[<prev] [next>] [<thread-prev] [thread-next>] [day] [month] [year] [list]
Message-ID: <20241101200704.GE689589@pauld.westford.csb>
Date: Fri, 1 Nov 2024 16:07:04 -0400
From: Phil Auld <pauld@...hat.com>
To: Mike Galbraith <efault@....de>
Cc: Peter Zijlstra <peterz@...radead.org>, mingo@...hat.com,
juri.lelli@...hat.com, vincent.guittot@...aro.org,
dietmar.eggemann@....com, rostedt@...dmis.org, bsegall@...gle.com,
mgorman@...e.de, vschneid@...hat.com, linux-kernel@...r.kernel.org,
kprateek.nayak@....com, wuyun.abel@...edance.com,
youssefesmat@...omium.org, tglx@...utronix.de
Subject: Re: [PATCH 17/24] sched/fair: Implement delayed dequeue
Hi Mike,
On Fri, Nov 01, 2024 at 07:08:31PM +0100 Mike Galbraith wrote:
> On Fri, 2024-11-01 at 10:42 -0400, Phil Auld wrote:
> > On Fri, Nov 01, 2024 at 03:26:49PM +0100 Peter Zijlstra wrote:
> > > On Fri, Nov 01, 2024 at 09:38:22AM -0400, Phil Auld wrote:
> > >
> > > > How is delay dequeue causing more preemption?
> > >
> > > The thing delay dequeue does is it keeps !eligible tasks on the runqueue
> > > until they're picked again. Them getting picked means they're eligible.
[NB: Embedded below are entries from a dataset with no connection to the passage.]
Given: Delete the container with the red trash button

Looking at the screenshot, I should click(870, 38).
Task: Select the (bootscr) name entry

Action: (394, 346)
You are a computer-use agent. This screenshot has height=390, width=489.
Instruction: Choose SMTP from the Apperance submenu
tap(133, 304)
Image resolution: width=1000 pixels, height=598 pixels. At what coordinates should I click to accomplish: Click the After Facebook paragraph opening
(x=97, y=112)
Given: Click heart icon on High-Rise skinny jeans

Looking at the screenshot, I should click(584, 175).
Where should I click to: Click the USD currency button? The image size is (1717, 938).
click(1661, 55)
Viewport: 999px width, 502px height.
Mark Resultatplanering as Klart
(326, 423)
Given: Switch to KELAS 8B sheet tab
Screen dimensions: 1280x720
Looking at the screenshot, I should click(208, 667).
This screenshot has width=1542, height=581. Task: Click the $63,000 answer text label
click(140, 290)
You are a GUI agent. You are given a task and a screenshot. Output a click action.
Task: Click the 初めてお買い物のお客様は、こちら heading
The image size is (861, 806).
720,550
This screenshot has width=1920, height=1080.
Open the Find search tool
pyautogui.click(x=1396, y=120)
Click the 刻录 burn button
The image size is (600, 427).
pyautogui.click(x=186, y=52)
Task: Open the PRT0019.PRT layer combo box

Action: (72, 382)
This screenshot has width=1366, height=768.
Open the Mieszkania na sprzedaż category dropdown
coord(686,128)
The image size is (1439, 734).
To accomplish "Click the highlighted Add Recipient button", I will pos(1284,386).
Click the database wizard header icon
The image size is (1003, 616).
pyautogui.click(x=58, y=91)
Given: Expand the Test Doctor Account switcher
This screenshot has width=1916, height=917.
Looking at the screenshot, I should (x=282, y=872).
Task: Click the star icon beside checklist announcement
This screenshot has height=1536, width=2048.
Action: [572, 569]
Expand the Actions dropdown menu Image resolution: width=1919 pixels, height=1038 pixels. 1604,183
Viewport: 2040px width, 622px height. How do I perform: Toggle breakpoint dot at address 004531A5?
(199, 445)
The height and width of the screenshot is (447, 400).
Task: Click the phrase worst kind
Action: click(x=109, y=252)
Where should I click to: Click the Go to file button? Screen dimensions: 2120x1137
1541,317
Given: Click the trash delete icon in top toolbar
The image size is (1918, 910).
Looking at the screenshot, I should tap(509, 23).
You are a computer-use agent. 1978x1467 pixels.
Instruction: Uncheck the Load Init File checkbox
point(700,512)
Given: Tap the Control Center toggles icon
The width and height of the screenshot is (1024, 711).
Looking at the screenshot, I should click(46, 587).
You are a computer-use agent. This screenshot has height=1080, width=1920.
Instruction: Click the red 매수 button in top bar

> > > If at that point they're still not runnable, they're dequeued.
> > >
> > > By keeping them around like this, they can earn back their lag.
> > >
> > > The result is that the moment they get woken up again, they're going to
> > > be eligible and are considered for preemption.
> > >
> > >
> > > The whole thinking behind this is that while 'lag' measures the
> > > mount of service difference from the ideal (positive lag will have less
> > > service, while negative lag will have had too much service), this is
> > > only true for the (constantly) competing task.
> > >
> > > The moment a task leaves, will it still have had too much service? And
> > > after a few seconds of inactivity?
> > >
> > > So by keeping the deactivated tasks (artificially) in the competition
> > > until they're at least at the equal service point, lets them burn off
> > > some of that debt.
> > >
> > > It is not dissimilar to how CFS had sleeper bonus, except that was
> > > walltime based, while this is competition based.
> > >
> > >
> > > Notably, this makes a significant difference for interactive tasks that
> > > only run periodically. If they're not eligible at the point of wakeup,
> > > they'll incur undue latency.
> > >
> > >
> > > Now, I imagine FIO to have tasks blocking on IO, and while they're
> > > blocked, they'll be earning their eligibility, such that when they're
> > > woken they're good to go, preempting whatever.
> > >
> > > Whatever doesn't seem to enjoy this.
> > >
> > >
> > > Given BATCH makes such a terrible mess of things, I'm thinking FIO as a
> > > whole does like preemption -- so now it's a question of figuring out
> > > what exactly it does and doesn't like. Which is never trivial :/
> > >
> >
> > Thanks for that detailed explanation.
> >
> > I can confirm that FIO does like the preemption
> >
> > NO_WAKEUP_P and DELAY - 427 MB/s
> > NO_WAKEUP_P and NO_DELAY - 498 MB/s
> > WAKEUP_P and DELAY - 519 MB/s
> > WAKEUP_P and NO_DELAY - 590 MB/s
> >
> > Something in the delay itself
> > (extra tasks in the queue? not migrating the delayed task? ...)
>
> I think it's all about short term fairness and asymmetric buddies.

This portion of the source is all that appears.